Heute sieht auch der Bund die Bedeutung des Projektes. Für die Wiederherstellung des Heckengartens, eines letzten Bauabschnitts, erhielten wir vom BKM (Beauftragte der Bundesregierung für Kultur und Medien) im Jahr 2013 insgesamt 263.000 Euro. Das ist eine schöne Bestätigung.

Fundraising-Echo: Stellen Sie sich bitte einen jungen Verein vor, der auch so etwas Ähnliches machen möchte. Was würden Sie ihm raten? Was wäre ganz wichtig bei einer Neugründung?

Faass: Am Anfang steht das gute Projekt, die gute Idee. Aus unserem Projekt kann man sicherlich lernen, dass privates Engagement viel leisten kann. Dass man sich nicht zu schnell durch administrative Widerstände beirren lassen sollte. Wichtig ist aber auch, dass das Projekt auf ganz breiten Schultern abgestützt ist.
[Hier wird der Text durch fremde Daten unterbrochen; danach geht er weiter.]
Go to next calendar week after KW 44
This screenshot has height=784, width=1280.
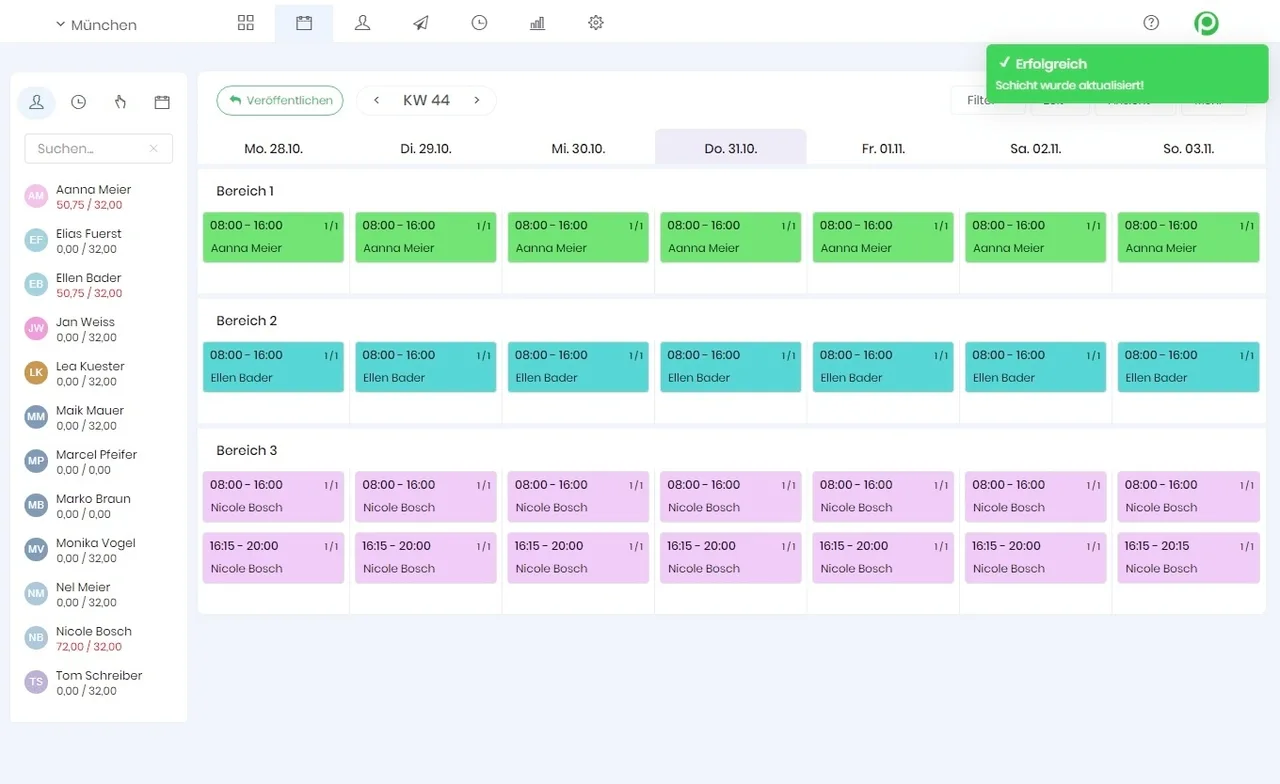(477, 100)
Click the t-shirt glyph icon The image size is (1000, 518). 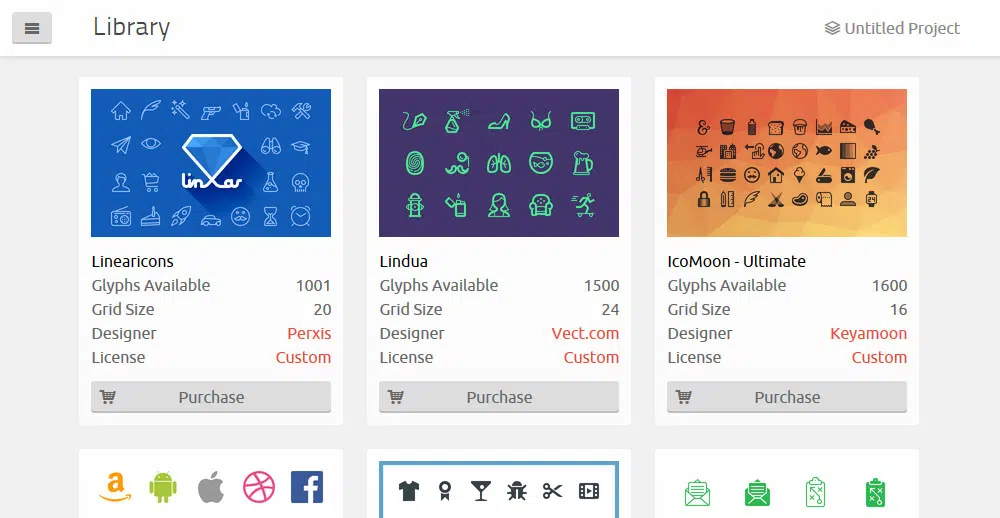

Dr. Martin Faass vor der Liebermann-Villa am WannseeFoto: © Bernd WannenmacherOhne öffentliche Zuwendungen auszukommen ist schwierig. Bei uns kamen viele glückliche Umstände zusammen: ein großartiger Künstler, eine bedrückende Familiengeschichte, die zugleich ein wichtiges Stück Berliner und deutsche Kulturgeschichte zwischen 1900 und 1940 widerspiegelt. Es ist ein Garten, der von seiner Konzeption zu den wichtigen historischen Gärten in Deutschland gehört. Es ist eine Malerei, die hoch geschätzt und von dem wichtigsten Maler in Berlin stammt. Außerdem dieser tolle Ort, wo man schön sitzt, auf den Wannsee guckt und Kaffee trinkt. Und nicht zu vergessen: die Ehrenamtlichen, die mit ihrem Engagement das alles möglich machen.